In the records below, find the line holding "Click the copy icon beside Filters" and the line holding "Given: Select the M size label". Set down both, with every line between them, exactly.

Extracted records
Start of Block
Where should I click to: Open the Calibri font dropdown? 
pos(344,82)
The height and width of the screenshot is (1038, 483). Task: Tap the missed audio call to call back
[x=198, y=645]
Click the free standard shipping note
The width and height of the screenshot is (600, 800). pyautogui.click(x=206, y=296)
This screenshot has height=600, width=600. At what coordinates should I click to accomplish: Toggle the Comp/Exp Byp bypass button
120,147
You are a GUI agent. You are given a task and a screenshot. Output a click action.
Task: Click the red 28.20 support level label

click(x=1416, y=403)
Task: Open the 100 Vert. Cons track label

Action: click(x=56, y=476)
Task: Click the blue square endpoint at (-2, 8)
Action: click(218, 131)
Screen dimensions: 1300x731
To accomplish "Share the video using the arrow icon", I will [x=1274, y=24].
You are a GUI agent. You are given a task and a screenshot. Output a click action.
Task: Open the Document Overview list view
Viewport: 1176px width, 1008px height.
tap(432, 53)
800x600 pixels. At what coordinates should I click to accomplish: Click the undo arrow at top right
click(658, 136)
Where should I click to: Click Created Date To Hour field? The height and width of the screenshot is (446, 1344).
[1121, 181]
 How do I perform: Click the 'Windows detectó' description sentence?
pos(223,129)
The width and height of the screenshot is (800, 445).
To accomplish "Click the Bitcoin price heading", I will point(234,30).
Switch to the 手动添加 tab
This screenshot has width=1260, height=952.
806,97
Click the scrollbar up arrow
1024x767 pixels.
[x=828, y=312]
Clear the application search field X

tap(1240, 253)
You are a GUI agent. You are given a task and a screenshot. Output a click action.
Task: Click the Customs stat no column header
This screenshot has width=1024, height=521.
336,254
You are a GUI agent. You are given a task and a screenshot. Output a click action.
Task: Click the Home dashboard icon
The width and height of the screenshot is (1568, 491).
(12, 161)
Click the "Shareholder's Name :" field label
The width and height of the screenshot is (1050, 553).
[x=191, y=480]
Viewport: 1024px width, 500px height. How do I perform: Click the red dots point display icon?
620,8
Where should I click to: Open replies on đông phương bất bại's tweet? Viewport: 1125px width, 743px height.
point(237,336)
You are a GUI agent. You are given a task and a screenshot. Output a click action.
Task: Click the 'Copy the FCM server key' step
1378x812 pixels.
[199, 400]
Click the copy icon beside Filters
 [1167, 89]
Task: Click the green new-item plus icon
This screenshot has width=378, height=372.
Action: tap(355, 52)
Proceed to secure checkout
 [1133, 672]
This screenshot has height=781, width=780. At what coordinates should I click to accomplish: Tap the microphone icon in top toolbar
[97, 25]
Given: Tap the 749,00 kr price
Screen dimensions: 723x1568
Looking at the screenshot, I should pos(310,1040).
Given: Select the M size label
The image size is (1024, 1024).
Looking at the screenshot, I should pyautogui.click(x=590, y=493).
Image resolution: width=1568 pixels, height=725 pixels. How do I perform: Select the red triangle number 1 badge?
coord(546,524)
End of Block
=== ANSWER ===
Click the copy icon beside Filters
 [1167, 89]
Task: Click the green new-item plus icon
This screenshot has width=378, height=372.
Action: tap(355, 52)
Proceed to secure checkout
 [1133, 672]
This screenshot has height=781, width=780. At what coordinates should I click to accomplish: Tap the microphone icon in top toolbar
[97, 25]
Given: Tap the 749,00 kr price
Screen dimensions: 723x1568
Looking at the screenshot, I should pos(310,1040).
Given: Select the M size label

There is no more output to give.